§ EXERCISE OBJECTIVE: Records follow. Copy every line with "Open".

§ DATA:
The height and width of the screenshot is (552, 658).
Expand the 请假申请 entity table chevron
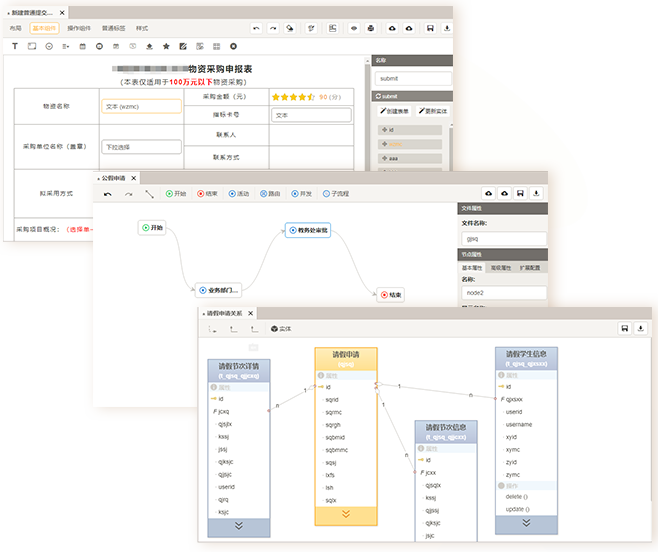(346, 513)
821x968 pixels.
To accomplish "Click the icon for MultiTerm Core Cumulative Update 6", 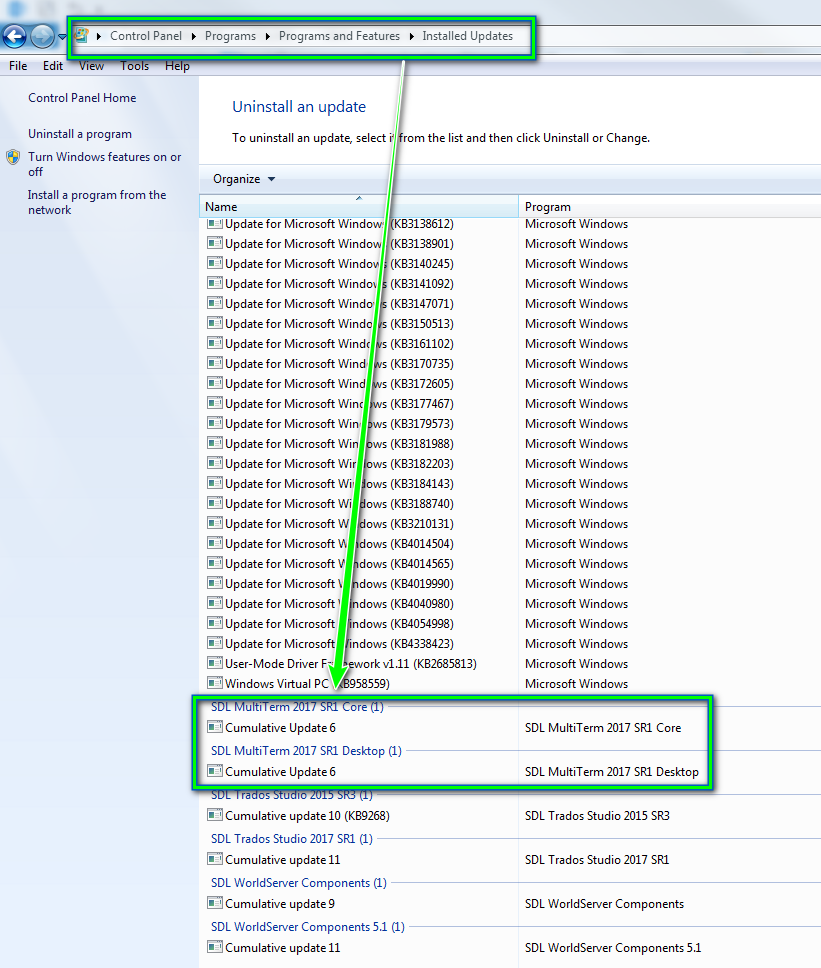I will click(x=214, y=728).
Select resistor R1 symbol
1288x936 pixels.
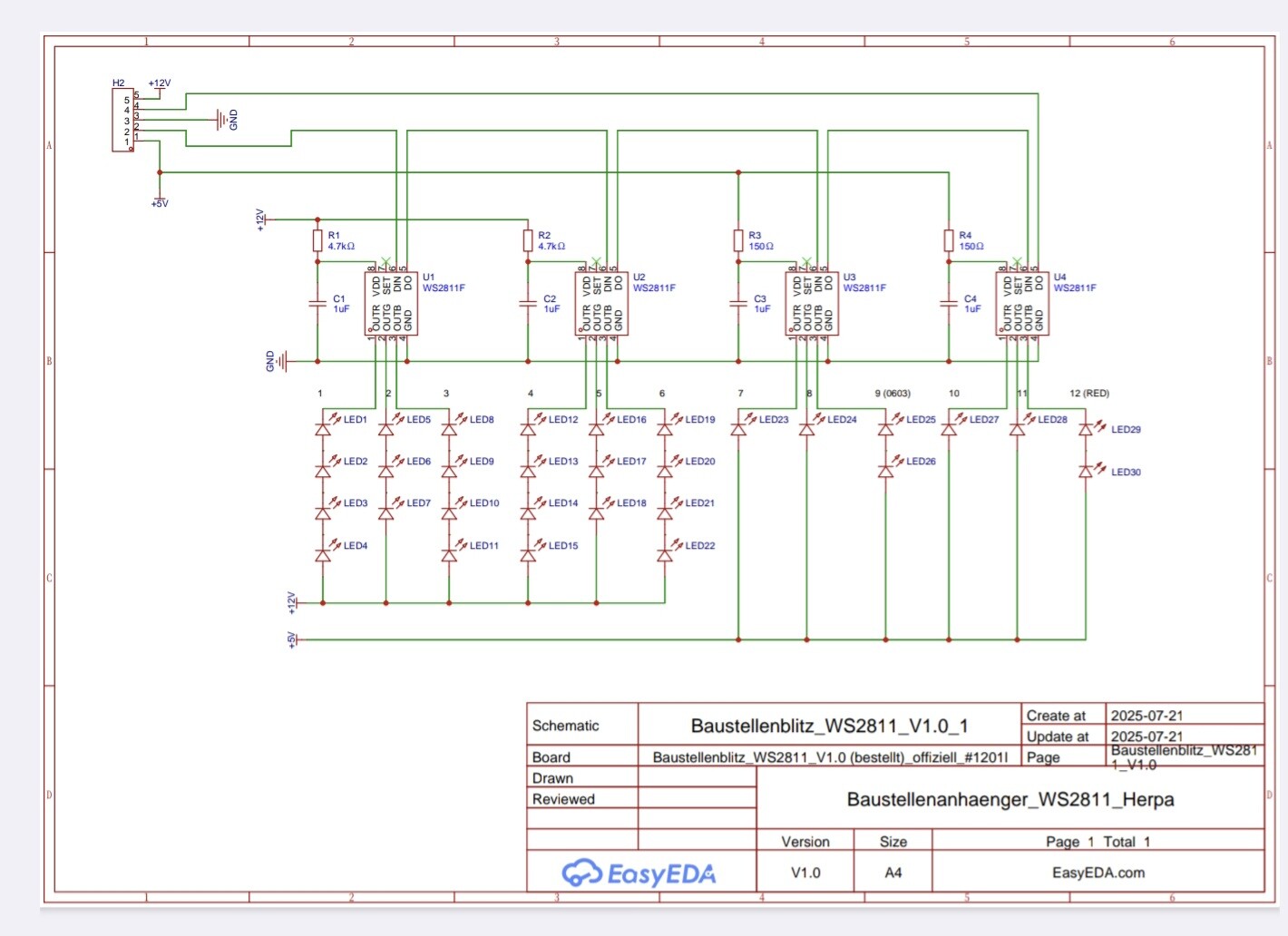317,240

* * *

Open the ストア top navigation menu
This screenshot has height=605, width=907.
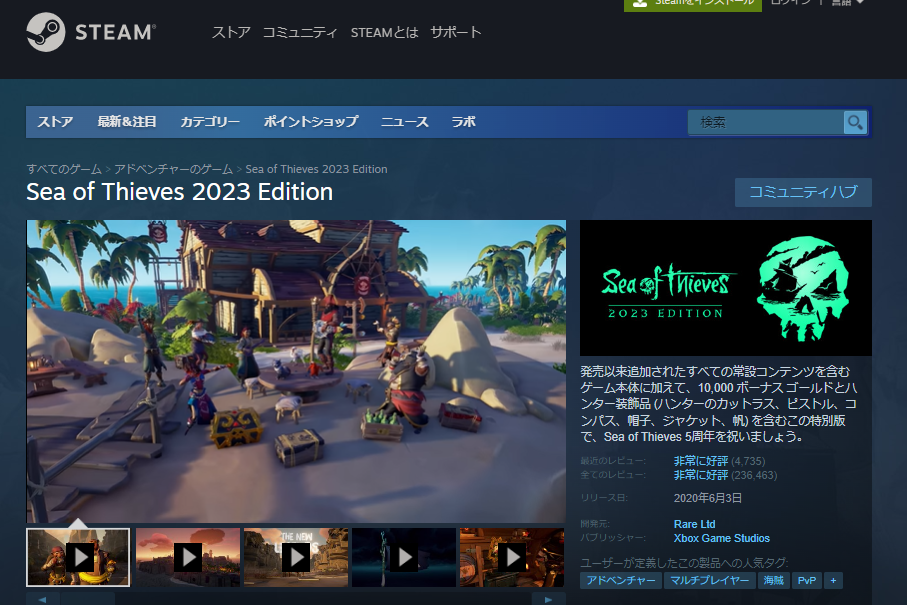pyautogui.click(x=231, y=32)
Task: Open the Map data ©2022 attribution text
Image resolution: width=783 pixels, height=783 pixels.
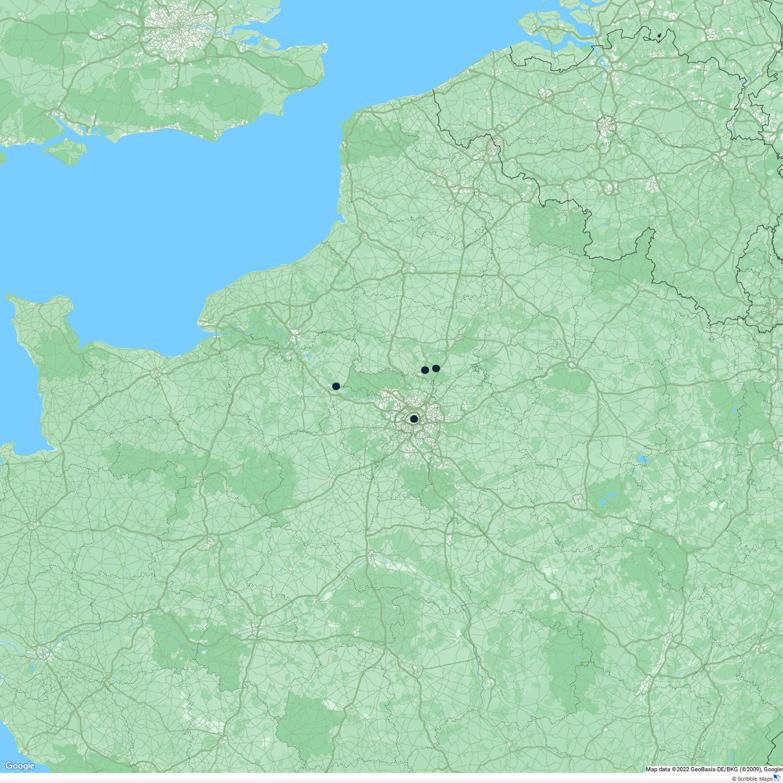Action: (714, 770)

§ OUTPUT FOR THIS TASK:
Open the ストア top navigation menu
Task: Open the Map data ©2022 attribution text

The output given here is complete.